Public Transit Systems Contribute to Weight Loss and Improved Health
New Study of Light-Rail System Users in the American Journal of Preventive Medicine
San Diego, CA, June 29, 2010 -- Increasing the availability of public transit systems is one among a number of modifications to the built environment that offers opportunities for increasing physical activity and reducing the prevalence of obesity and its associated problems. In a study published in the August issue of the American Journal of Preventive Medicine, researchers from the University of Pennsylvania, Drexel University and the RAND Corporation found that construction of a light-rail system (LRT) resulted in increased physical activity (walking) and subsequent weight loss by people served by the LRT. These findings suggest that improving neighborhood environments and increasing the public's use of LRT systems could improve health outcomes and potentially impact millions of individuals
Public policy implications of the study are significant. “The built environment can constrain or facilitate physical activity.

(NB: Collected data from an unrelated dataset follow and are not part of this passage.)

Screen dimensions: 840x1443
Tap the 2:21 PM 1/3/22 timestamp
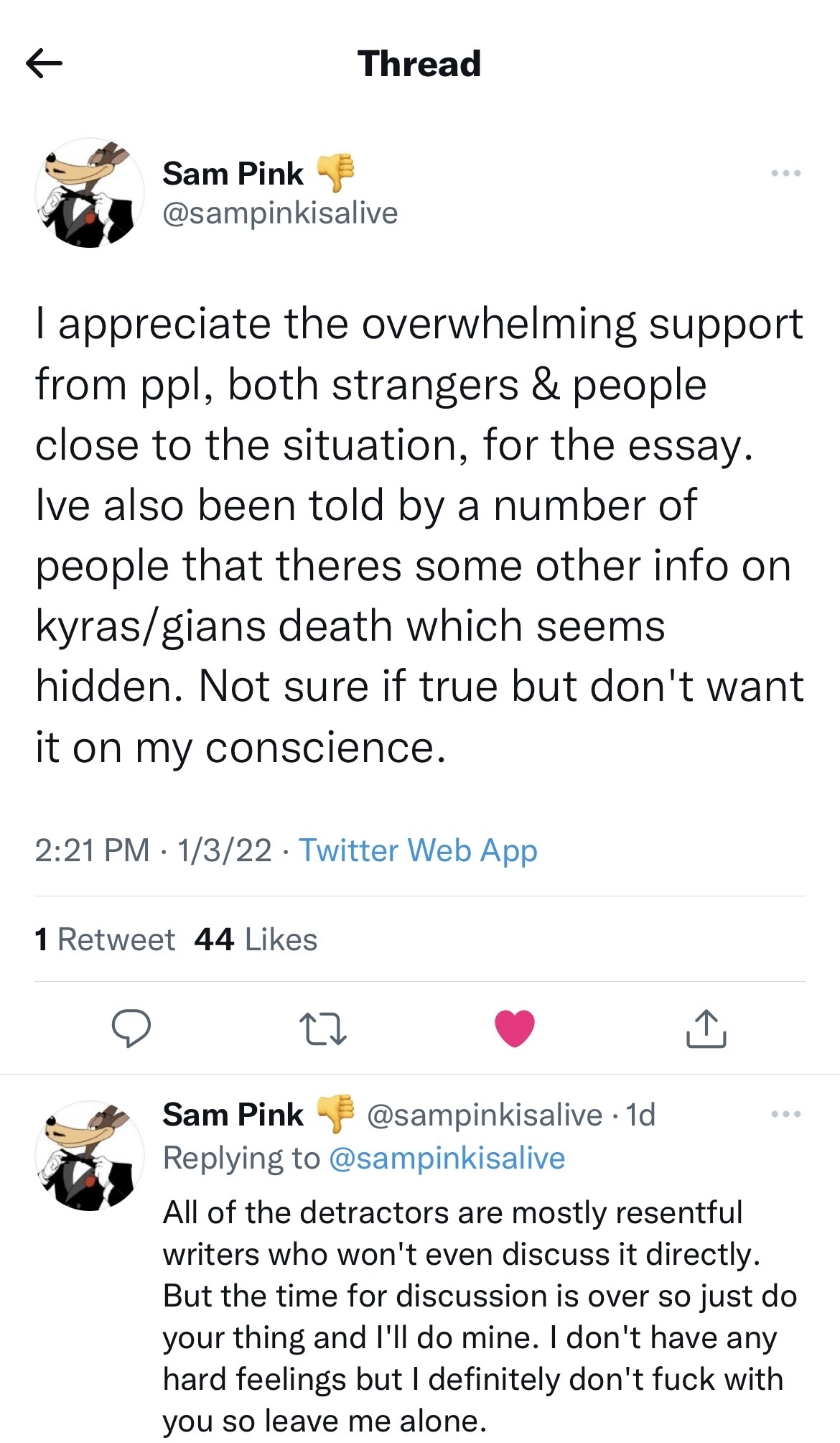(x=153, y=850)
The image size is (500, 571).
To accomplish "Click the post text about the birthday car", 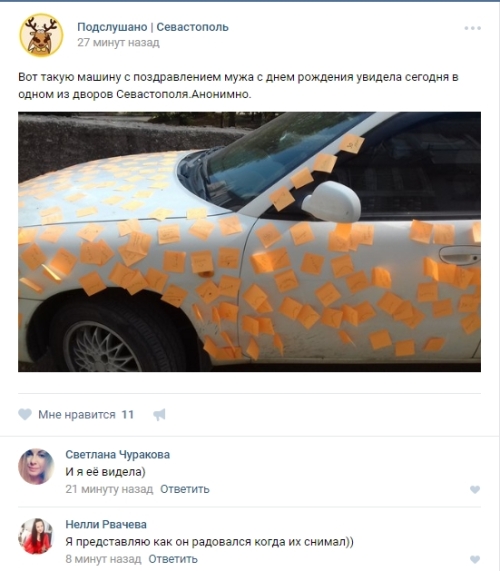I will 238,86.
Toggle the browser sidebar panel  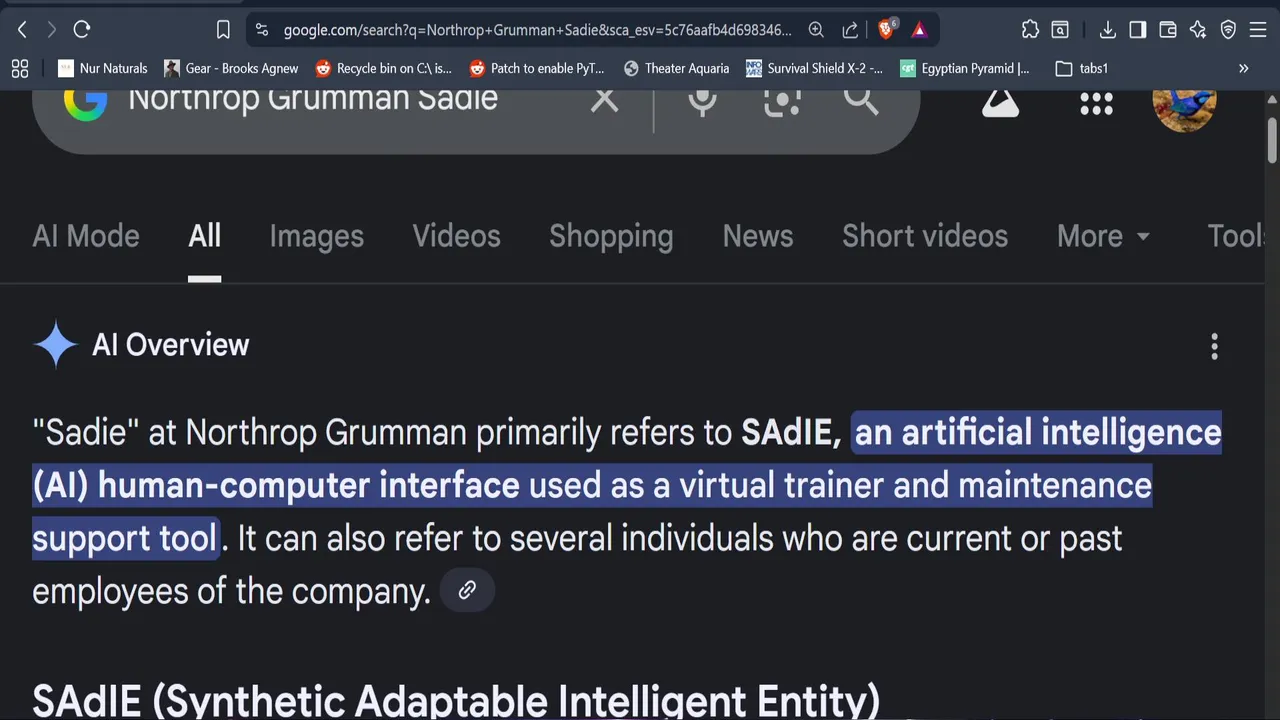coord(1137,30)
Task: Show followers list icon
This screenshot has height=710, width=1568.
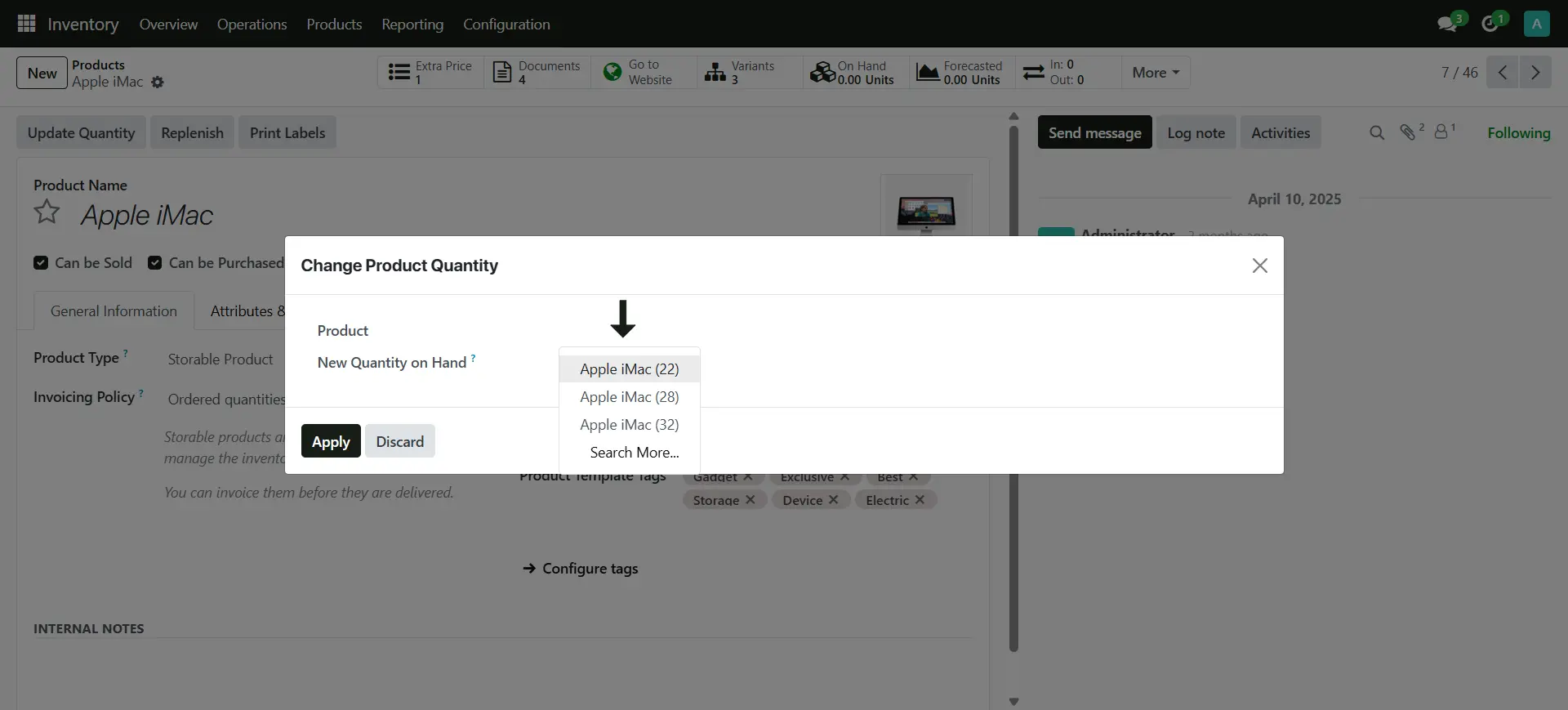Action: pyautogui.click(x=1442, y=132)
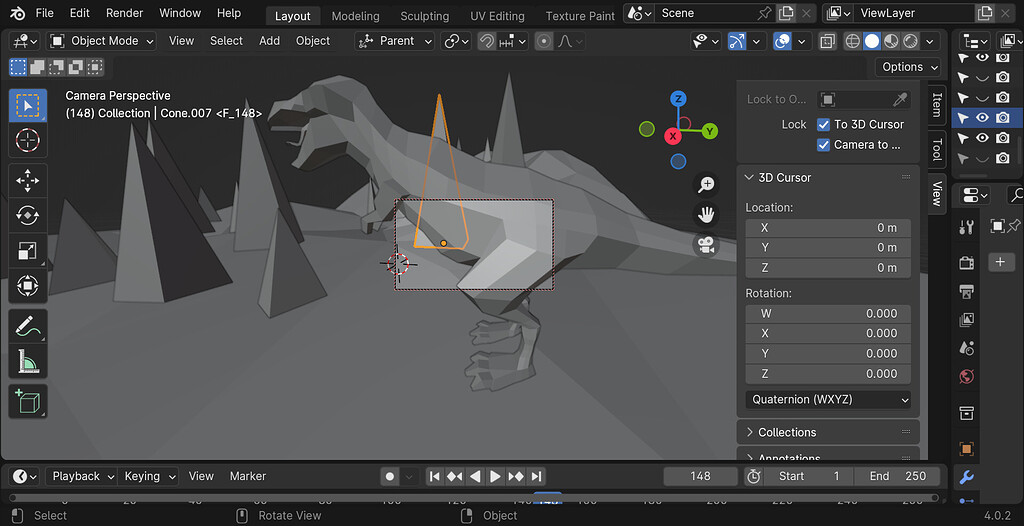Open the Object Mode dropdown
The image size is (1024, 526).
pos(102,41)
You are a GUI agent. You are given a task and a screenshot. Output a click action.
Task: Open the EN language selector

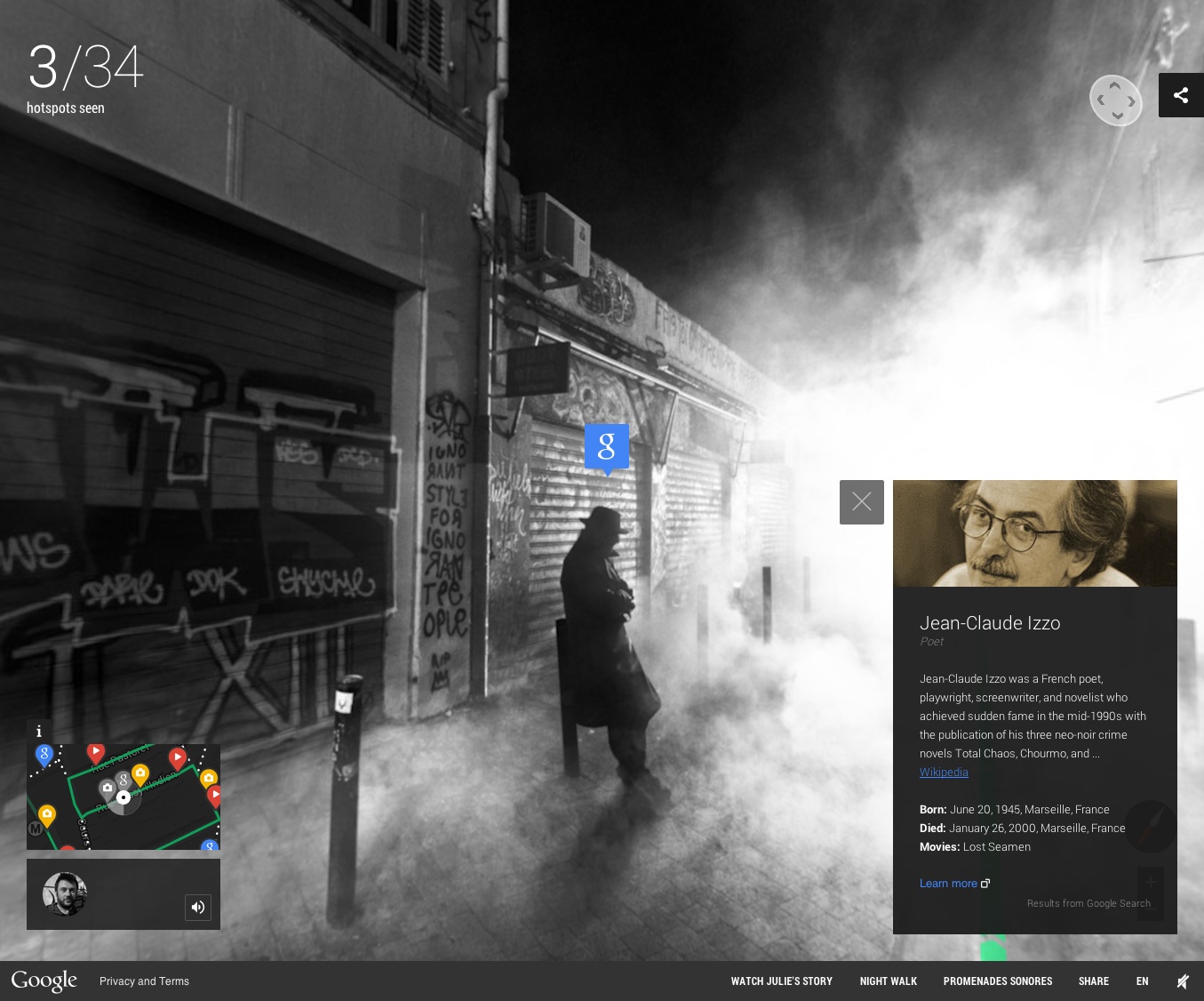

Understanding ways to encourage greater use of local environments for physical activity offers some hope for reducing the growth in the prevalence of obesity,” commented lead investigator John M. MacDonald, PhD, University of Pennsylvania. “Given that perceptions of neighborhood environments are independently associated with improved health outcomes, and that individuals who choose to use LRT obtain some relative weight reduction, it would be prudent to encourage public policies that improve the safety and attractiveness of pedestrian environments that link home, work and transit stops to increase use of public transit for commuting to work. Public policy investments in transit should consider potential increases in physical activity as part of the broader set of cost–benefit calculations of transit systems. Land- use planning and travel choice have a clear impact on health outcomes. Public transit systems can generate positive health impacts by encouraging greater numbers of users to walk to station stops and maintain more physically active lives. An added benefit of public policy investments in LRT, on top of the general transportation benefits accrued, is the potential reductions in obesity in the population.”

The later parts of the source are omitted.